• EXERCISE: For the copy, please give all of the data again exactly and leave the pictures out.

• DATA LISTING:

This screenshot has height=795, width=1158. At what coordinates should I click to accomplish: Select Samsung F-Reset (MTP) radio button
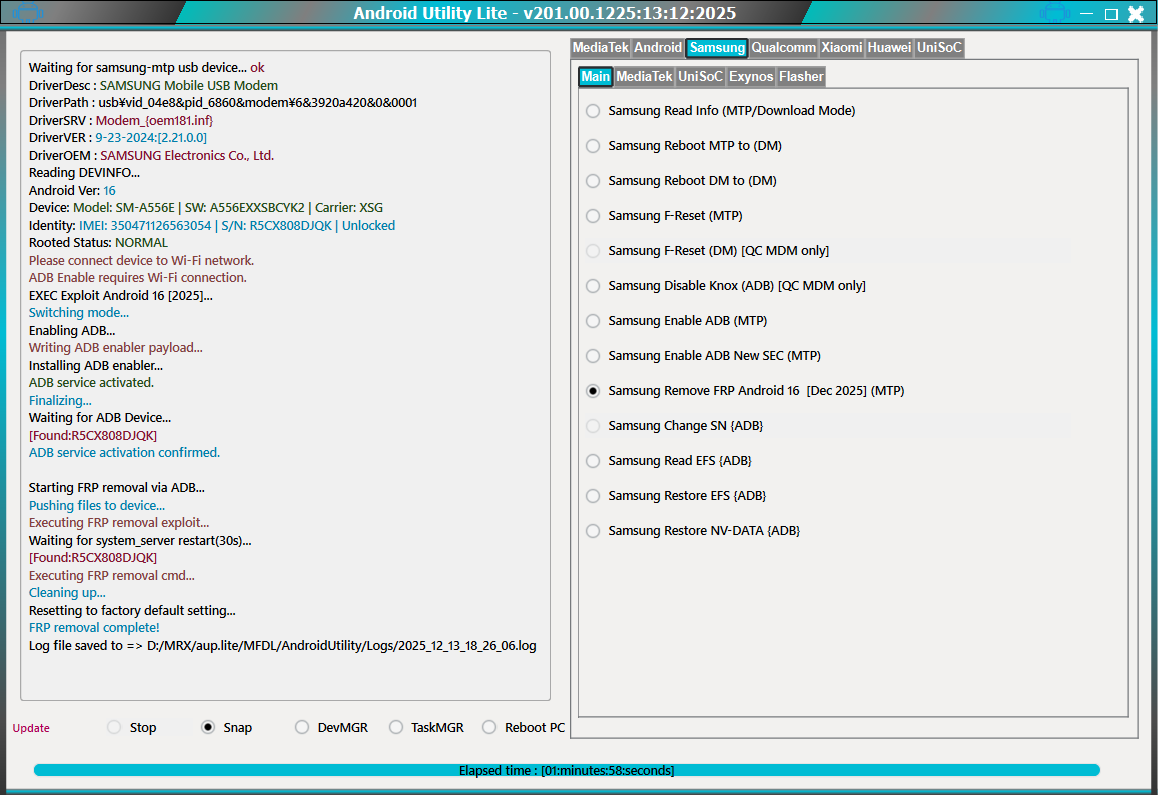tap(593, 216)
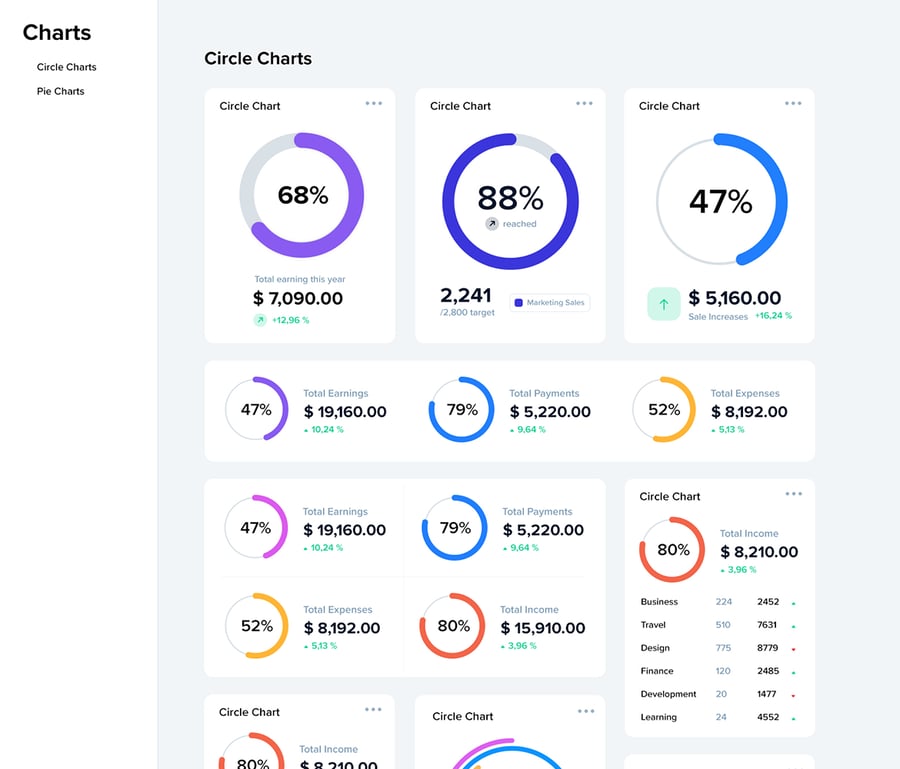Click the trend arrow icon next to +12,96 %
Viewport: 900px width, 769px height.
pyautogui.click(x=260, y=320)
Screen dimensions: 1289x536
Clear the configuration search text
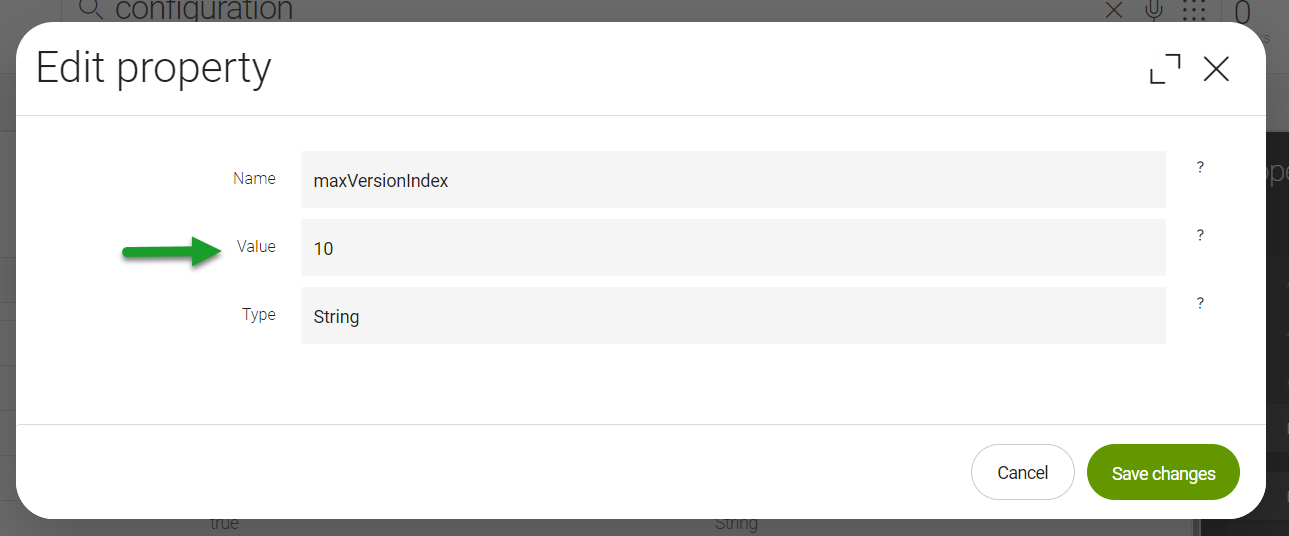[1114, 10]
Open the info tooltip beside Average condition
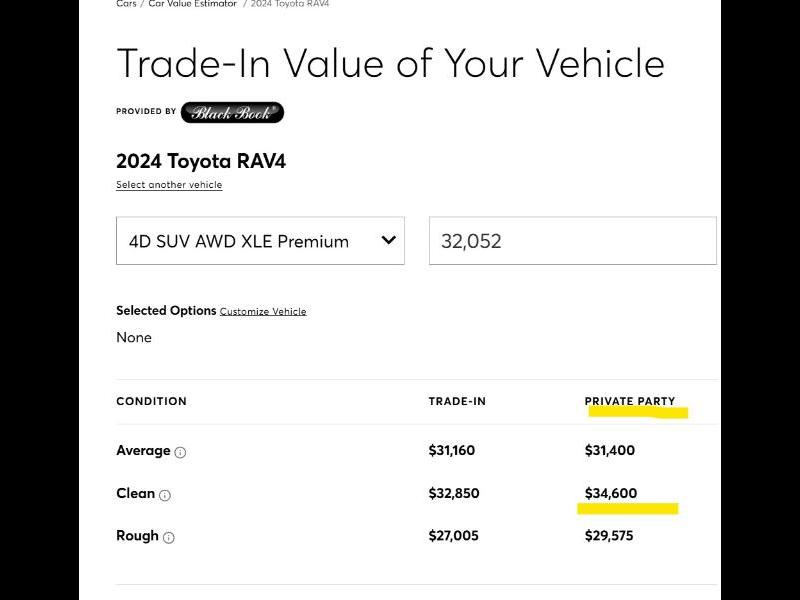 point(181,451)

• TASK ANSWER:
This screenshot has height=795, width=1158. At what coordinates should I click to accomplish: Select Samsung F-Reset (MTP) radio button
tap(593, 216)
Click the trend arrow icon next to +12,96 %
Viewport: 900px width, 769px height.
pyautogui.click(x=260, y=320)
Screen dimensions: 1289x536
Clear the configuration search text
[1114, 10]
Open the info tooltip beside Average condition
 point(181,451)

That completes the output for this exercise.